Because leukemia cells tend to build up over time, many people don’t experience any symptoms for at least a few years. Signs and symptoms of chronic myelogenous leukemia may include:
Feeling run down or tired
Weight loss without trying
Loss of appetite
Pain or fullness below the ribs on the left side
Excessive night sweats during sleep
Powerful Prescription Remains the Standard Treatment
Seeing your doctor for chronic myelogenous leukemia diagnosis and treatment as early as possible can improve your prognosis. The TKI Gleevec (Imatinib Mesylate) was the first molecule of its kind that research showed to be highly effective in Philadelphia-chromosome-positive chronic myeloid leukemia. The introduction of this agent improved the standard of care dramatically over older systemic first-line therapies. By killing CML cells without harming normal ones, Imatinib improves your chances of experiencing a favorable outcome.
CML Remission Rates Rise Dramatically
A new study showed that most chronic myeloid leukemia patients experienced a deep molecular response to the Imatinib TKI medication. This achievement predicted their outcomes would be better than complete cytogenetic response (CCR). It also added years to their lives and increased their survival rates significantly.
From a study cohort of 1551 randomized patients, 1524 were evaluable and included in the final analysis. Researchers defined deep molecular response as at least a 4.5 log reduction in BCR-ABL1 on the international scale (MR4.5). The cumulative MR4.5 incidence after nine years was 70 percent with a median of 4.9 years to reach this milestone. Patients attained this deeper response more quickly with an optimized higher Imatinib dose of 800 milligrams per day over the more standard 400 milligrams per day (48 vs. 62 months; P = 0.016).
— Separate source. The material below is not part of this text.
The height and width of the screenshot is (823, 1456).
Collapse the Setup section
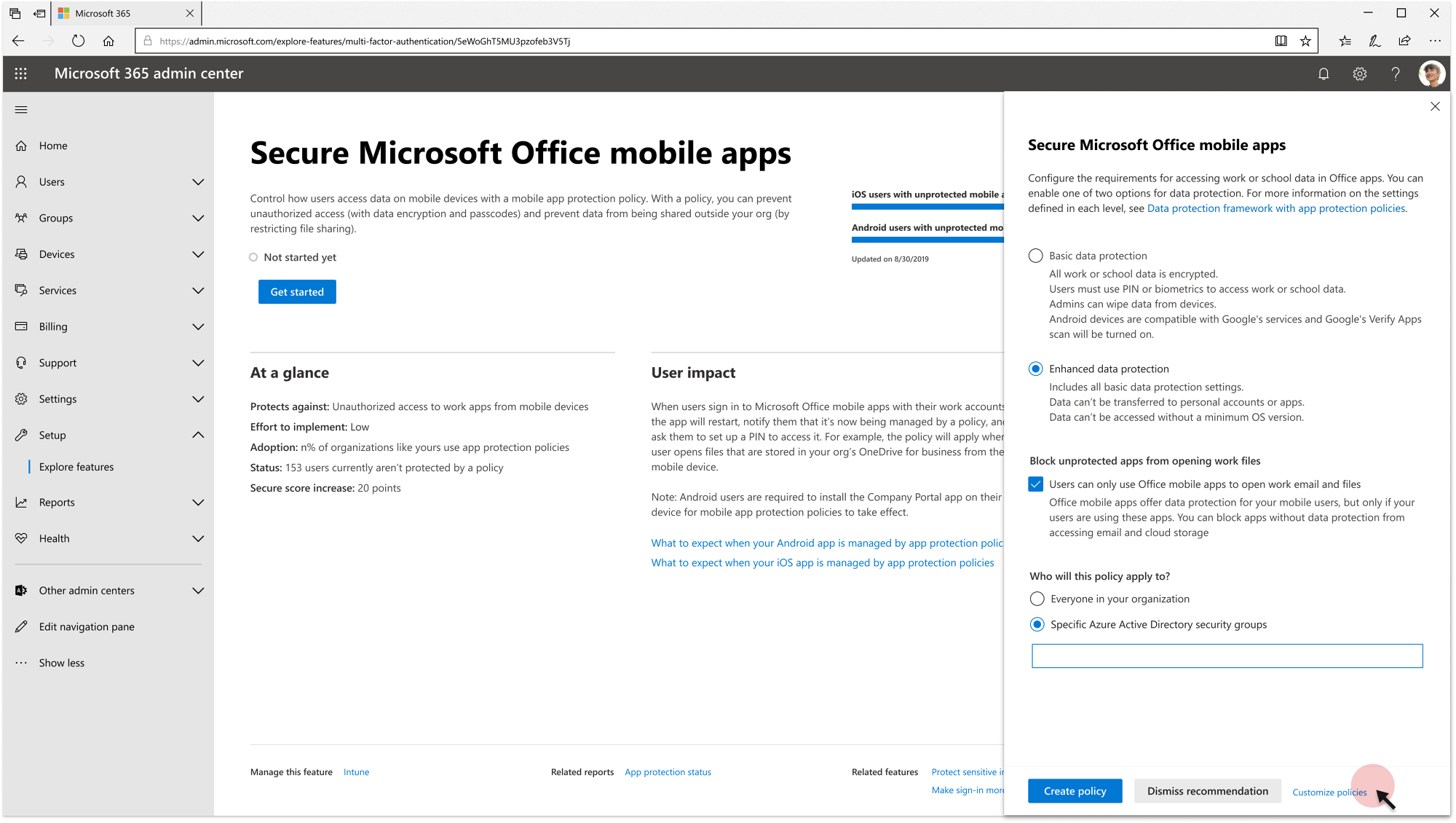click(x=198, y=435)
In the full cohort, the five-year overall survival rate was 90 percent. The five-year progression-free survival was 87.5 percent, and the eight-year overall survival was 86 percent. Regardless of which Imatinib dosage patients used, achieving MR4.5 at four years predicted higher survival probability than CCR (eight-year overall survival, 92 percent vs. 83 percent; P = 0.047). Investigators identified both higher Imatinib dosages and early major molecular remission as independent MR4.5 predictors.
The lead researcher determined that the majority of CML patients can achieve very deep remissions with Imatinib. This suggests that deep molecular response is a precondition for CML treatment discontinuation, which also resolves the cost and compliance factors of ongoing pharmaceutical therapy. Because Imatinib’s impressive success raised the average survival duration dramatically, investigators concluded that doctors and patients should consider MR4.5 a new predictor of long-term survival.
Forecasting an Optimist Future
According to Dr. Brian Druker, M.D., director of the Oregon Health and Science University Knight Cancer Institute, Imatinib has changed the chronic myeloid leukemia prognosis from three to five years to living a normal lifespan. He attributes the successful journey to researchers developing the first solution by understanding what drives this cancer’s growth. That led to additional drugs to treat CML.
Dr. Druker has patients who are living proof that TKI prescription medications can make surviving and thriving for 20 years after CML diagnosis possible. Coupled with the recent massive strides in research, he foresees a brighter, longer future for CML patients.